Exercise instructions: Only one portion of the data is to be written out: from the line bearing "Used By [tab] (466, 796)" through the line bearing "przyroda (473, 1380)". Write it exactly as it appears.

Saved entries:

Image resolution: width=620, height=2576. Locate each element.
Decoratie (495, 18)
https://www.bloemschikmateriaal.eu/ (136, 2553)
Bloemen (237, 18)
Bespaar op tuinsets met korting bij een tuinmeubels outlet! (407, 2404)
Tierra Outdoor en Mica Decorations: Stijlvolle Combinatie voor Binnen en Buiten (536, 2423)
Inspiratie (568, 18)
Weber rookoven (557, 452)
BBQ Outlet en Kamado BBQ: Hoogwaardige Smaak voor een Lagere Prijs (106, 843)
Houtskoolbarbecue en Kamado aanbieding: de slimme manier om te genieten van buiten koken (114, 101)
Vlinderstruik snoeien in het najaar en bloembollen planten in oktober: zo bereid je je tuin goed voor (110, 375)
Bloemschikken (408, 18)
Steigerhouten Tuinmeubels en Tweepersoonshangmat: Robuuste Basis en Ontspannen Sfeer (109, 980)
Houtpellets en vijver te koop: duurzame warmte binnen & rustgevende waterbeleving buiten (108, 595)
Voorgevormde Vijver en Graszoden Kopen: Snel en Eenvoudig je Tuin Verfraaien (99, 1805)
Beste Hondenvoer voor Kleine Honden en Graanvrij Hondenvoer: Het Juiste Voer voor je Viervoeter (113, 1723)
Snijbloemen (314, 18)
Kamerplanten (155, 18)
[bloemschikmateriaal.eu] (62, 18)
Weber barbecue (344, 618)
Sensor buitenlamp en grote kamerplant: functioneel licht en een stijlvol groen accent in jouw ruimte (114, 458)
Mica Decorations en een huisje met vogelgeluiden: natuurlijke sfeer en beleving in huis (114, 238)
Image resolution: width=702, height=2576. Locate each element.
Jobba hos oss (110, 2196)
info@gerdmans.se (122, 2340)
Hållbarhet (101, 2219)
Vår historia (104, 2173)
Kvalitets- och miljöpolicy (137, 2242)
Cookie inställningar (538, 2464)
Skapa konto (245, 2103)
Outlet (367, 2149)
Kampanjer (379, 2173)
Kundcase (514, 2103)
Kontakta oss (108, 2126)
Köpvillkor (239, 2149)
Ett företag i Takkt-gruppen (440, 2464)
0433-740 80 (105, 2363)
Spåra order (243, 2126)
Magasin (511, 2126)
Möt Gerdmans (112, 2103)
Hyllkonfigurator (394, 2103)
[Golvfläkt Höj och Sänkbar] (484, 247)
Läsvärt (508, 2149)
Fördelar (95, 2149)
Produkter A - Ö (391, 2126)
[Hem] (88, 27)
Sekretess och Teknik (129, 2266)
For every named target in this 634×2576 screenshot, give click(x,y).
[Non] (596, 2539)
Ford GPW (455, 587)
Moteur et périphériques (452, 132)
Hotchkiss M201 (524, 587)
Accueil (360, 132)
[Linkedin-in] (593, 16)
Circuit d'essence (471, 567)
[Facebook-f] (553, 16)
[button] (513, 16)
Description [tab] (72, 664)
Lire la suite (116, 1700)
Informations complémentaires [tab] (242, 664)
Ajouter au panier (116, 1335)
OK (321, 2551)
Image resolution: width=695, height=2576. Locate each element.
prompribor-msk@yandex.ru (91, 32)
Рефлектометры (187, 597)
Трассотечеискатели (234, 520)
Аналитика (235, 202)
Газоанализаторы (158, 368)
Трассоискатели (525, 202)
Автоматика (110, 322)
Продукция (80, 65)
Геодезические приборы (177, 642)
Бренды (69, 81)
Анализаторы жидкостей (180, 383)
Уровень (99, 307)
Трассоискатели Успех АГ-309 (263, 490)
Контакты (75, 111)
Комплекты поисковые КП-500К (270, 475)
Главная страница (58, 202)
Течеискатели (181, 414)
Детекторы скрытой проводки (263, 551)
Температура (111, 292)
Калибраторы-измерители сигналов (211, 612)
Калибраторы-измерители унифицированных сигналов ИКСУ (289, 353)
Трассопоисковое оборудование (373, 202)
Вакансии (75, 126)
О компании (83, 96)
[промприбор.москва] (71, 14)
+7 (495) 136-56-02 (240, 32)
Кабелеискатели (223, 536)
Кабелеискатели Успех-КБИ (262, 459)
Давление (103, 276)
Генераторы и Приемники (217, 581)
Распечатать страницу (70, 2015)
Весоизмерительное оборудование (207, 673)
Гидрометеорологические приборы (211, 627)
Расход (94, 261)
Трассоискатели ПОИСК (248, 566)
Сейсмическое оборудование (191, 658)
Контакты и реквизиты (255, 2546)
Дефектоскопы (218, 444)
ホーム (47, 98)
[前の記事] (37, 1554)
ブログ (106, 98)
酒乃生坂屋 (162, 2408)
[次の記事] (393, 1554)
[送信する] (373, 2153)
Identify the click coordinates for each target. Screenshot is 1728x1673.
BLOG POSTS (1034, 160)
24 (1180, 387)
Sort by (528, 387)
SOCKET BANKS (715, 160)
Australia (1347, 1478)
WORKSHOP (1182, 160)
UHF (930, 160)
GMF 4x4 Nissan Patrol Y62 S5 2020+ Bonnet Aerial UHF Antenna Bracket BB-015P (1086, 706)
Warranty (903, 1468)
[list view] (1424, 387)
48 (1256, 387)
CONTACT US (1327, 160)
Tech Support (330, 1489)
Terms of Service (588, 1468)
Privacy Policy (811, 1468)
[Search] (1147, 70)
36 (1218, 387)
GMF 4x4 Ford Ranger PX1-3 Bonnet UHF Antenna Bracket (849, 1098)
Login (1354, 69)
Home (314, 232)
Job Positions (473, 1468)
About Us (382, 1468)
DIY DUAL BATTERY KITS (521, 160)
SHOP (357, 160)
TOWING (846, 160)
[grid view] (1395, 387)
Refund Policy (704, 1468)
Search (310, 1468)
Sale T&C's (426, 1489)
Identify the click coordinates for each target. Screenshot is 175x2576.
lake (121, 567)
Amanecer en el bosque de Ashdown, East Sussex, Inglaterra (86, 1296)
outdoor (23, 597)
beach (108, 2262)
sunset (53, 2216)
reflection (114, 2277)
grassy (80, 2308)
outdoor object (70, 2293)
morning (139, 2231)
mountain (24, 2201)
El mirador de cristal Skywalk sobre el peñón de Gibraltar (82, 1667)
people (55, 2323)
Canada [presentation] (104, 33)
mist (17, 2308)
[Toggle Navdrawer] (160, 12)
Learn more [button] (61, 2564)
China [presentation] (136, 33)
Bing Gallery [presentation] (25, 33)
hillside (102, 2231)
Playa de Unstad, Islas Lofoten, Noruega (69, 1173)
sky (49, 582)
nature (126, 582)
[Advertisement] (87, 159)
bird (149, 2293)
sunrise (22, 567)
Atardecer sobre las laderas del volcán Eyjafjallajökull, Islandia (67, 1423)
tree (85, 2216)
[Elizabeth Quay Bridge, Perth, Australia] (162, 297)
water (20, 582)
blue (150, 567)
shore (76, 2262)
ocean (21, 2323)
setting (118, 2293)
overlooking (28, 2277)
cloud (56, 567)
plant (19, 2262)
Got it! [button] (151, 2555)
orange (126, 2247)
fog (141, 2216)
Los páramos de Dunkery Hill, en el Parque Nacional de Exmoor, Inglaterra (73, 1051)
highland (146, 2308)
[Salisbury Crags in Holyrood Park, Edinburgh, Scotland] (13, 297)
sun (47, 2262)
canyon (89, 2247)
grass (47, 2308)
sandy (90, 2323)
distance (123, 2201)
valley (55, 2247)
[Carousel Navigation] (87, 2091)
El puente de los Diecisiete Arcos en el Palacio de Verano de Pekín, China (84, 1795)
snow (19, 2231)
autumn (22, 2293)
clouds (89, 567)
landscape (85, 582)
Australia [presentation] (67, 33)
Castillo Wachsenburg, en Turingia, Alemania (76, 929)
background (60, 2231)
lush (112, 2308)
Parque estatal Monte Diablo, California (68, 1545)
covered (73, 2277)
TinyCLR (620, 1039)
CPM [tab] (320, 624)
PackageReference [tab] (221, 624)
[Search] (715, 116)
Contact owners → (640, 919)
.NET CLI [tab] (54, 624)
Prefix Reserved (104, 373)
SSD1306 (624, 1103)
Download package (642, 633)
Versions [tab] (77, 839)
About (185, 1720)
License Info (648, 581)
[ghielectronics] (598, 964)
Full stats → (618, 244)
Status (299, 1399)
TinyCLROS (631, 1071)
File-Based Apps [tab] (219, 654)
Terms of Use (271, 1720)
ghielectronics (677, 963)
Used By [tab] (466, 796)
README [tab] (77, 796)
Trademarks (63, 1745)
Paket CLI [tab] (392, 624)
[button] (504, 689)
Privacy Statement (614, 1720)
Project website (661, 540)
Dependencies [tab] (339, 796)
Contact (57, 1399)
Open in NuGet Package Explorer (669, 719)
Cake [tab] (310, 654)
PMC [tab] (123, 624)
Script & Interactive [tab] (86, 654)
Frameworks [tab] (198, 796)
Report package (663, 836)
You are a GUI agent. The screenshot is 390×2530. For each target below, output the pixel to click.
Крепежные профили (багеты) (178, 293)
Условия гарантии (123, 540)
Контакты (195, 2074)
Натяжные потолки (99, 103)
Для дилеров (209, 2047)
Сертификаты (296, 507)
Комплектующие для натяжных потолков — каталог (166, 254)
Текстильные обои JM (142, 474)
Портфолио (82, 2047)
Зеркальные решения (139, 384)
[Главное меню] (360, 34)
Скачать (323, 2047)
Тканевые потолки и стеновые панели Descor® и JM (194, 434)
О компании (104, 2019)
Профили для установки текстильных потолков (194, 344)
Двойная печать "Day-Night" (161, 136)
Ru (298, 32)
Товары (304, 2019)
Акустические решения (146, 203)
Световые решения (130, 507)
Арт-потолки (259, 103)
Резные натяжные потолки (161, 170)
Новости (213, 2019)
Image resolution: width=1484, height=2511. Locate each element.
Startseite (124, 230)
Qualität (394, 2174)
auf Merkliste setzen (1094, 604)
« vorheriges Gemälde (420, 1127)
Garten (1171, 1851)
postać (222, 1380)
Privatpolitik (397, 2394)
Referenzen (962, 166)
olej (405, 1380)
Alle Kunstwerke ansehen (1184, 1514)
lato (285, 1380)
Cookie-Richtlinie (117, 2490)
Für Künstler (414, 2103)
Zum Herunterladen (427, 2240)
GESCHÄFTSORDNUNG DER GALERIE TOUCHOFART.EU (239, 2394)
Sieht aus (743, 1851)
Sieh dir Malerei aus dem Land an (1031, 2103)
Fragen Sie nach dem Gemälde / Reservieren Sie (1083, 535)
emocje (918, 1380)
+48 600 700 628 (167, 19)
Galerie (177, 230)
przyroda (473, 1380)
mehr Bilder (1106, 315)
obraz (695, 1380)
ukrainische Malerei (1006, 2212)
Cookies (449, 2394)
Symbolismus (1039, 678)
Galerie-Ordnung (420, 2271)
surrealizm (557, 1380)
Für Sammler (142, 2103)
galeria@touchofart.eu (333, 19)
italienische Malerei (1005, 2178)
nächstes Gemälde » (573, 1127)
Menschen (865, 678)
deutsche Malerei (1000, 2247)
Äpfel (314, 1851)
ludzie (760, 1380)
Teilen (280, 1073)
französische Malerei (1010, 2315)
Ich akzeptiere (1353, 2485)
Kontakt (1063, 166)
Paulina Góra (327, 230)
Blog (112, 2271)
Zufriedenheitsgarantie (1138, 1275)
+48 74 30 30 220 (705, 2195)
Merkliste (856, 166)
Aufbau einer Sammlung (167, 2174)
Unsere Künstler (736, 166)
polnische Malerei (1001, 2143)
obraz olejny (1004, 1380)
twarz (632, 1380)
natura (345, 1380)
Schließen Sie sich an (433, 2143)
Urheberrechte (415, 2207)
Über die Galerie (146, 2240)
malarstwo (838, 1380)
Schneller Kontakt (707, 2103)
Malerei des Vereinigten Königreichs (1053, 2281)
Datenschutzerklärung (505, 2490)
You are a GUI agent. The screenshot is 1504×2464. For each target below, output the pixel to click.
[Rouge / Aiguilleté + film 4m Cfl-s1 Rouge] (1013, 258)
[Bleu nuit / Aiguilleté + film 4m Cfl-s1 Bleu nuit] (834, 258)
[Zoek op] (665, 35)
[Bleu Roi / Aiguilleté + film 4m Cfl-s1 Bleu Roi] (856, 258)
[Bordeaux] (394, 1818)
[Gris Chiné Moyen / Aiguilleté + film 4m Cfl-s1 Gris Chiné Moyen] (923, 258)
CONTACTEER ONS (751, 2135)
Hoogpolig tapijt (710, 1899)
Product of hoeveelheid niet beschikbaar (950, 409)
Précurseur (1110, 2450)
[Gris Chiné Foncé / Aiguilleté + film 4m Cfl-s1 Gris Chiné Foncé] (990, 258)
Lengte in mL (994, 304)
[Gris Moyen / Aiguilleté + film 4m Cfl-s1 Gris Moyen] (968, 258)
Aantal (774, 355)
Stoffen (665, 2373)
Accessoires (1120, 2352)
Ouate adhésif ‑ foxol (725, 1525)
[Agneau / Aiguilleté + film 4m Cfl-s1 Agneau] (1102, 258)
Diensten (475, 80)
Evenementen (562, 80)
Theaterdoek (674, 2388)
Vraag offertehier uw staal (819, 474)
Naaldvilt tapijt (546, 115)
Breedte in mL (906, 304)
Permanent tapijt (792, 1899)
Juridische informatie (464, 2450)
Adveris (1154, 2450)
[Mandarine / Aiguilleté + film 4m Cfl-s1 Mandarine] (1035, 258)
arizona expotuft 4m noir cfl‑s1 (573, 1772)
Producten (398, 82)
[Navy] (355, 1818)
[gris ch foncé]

Answer box:
Used By [tab] (466, 796)
README [tab] (77, 796)
Trademarks (63, 1745)
Paket CLI [tab] (392, 624)
[button] (504, 689)
Privacy Statement (614, 1720)
Project website (661, 540)
Dependencies [tab] (339, 796)
Contact (57, 1399)
Open in NuGet Package Explorer (669, 719)
Cake [tab] (310, 654)
PMC [tab] (123, 624)
Script & Interactive [tab] (86, 654)
Frameworks [tab] (198, 796)
Report package (663, 836)
You are a GUI agent. The screenshot is 390×2530. For each target below, output the pixel to click.
Крепежные профили (багеты) (178, 293)
Условия гарантии (123, 540)
Контакты (195, 2074)
Натяжные потолки (99, 103)
Для дилеров (209, 2047)
Сертификаты (296, 507)
Комплектующие для натяжных потолков — каталог (166, 254)
Текстильные обои JM (142, 474)
Портфолио (82, 2047)
Зеркальные решения (139, 384)
[Главное меню] (360, 34)
Скачать (323, 2047)
Тканевые потолки и стеновые панели Descor® и JM (194, 434)
О компании (104, 2019)
Профили для установки текстильных потолков (194, 344)
Двойная печать "Day-Night" (161, 136)
Ru (298, 32)
Товары (304, 2019)
Акустические решения (146, 203)
Световые решения (130, 507)
Арт-потолки (259, 103)
Резные натяжные потолки (161, 170)
Новости (213, 2019)
Image resolution: width=1484, height=2511. Locate each element.
Startseite (124, 230)
Qualität (394, 2174)
auf Merkliste setzen (1094, 604)
« vorheriges Gemälde (420, 1127)
Garten (1171, 1851)
postać (222, 1380)
Privatpolitik (397, 2394)
Referenzen (962, 166)
olej (405, 1380)
Alle Kunstwerke ansehen (1184, 1514)
lato (285, 1380)
Cookie-Richtlinie (117, 2490)
Für Künstler (414, 2103)
Zum Herunterladen (427, 2240)
GESCHÄFTSORDNUNG DER GALERIE TOUCHOFART.EU (239, 2394)
Sieht aus (743, 1851)
Sieh dir Malerei aus dem Land an (1031, 2103)
Fragen Sie nach dem Gemälde / Reservieren Sie (1083, 535)
emocje (918, 1380)
+48 600 700 628 (167, 19)
Galerie (177, 230)
przyroda (473, 1380)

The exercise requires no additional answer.